There are a multitude of options to choose from when looking for new ERP systems. SaaS, cloud, on premise, best of breed, single ERP and a host of other options can make the ERP selection and implementation process overwhelming.
The bad news? There is no one size fits all answer to determining the right type of system for you. The good news? An objective evaluation framework can make navigating these challenges more clearly.
There are five key variables to consider when evaluating the proliferation of options at your disposal:
On-premise vs. cloud ERP systems. One of the first decisions is to determine if you want to own the software within the four walls of your IT department, or if a hosted cloud or SaaS solution may be a better option. In general, and as visualized in the above graphic, if your organization is very complex and has a heavy need for IT control, then it is much more likely you should gravitate to on premise ERP systems (the opposite is true for simple organizations that want to outsource their IT functions). It’s also important to remember that hybrid options can provide the best of both worlds: the flexibility of on premise without the need to build an expensive internal IT infrastructure.
Single ERP system vs. best of breed. Salesforce, Workday and other best-of-breed solutions have threatened the appeal of single ERP systems. However, best-of-breed solutions also create technical complexities that can be hard to manage. This includes integration, architecture and data issues that are less difficult in single ERP environments. When determining the right path for your organization, you must weigh the pros and cons of standardizing and consolidating your systems versus the flexibility and “better fit” that you may likely experience with a best-of-breed approach.
Standardized vs. flexible enterprise software. With over 200 ERP systems (and counting) in the market, not all are created equally in terms of flexibility. For example, SAP software is more rigid and standardized than Microsoft Dynamics, which may be a good thing if you are a globally siloed organization looking to consolidate and standardize your business processes. On the other hand, JD Edwards and Infor are commonly seen as more flexible options, which can be good if you are a rapidly changing organization. An objective assessment from independent ERP experts can help ensure that you find the right options that meet your needs.
Tier I vs. Tier II or III ERP systems.
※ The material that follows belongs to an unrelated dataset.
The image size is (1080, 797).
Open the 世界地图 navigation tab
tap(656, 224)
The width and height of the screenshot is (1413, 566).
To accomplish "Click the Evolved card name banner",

The scalability of your chosen ERP solution is another deciding factor. Tier II and Tier III systems may provide more unique, industry-specific functionality that is a better fit for your organization, but they may also not be as scalable as your organization grows and diversifies into new products, markets and customer bases. Choosing the right path will help you narrow down the field of options so you can focus on those that are the best fit for your organization.
To ERP or not to ERP. At the end of the day, you may find that a new ERP system is not what you need. It may be that process improvements, spot enterprise solutions or other more low-hanging fruit will deliver better improvements to your company. ERP vendors may insist that you need their software, but other non-ERP options should be considered just as carefully. These other options can often deliver close to the same benefits – but without the same cost or risk.
Whatever options you choose in each of the above instances, it is important to recognize that there is no perfect answer. Each will have tradeoffs, risks, pros and cons. It’s a matter of finding which is the right fit for you.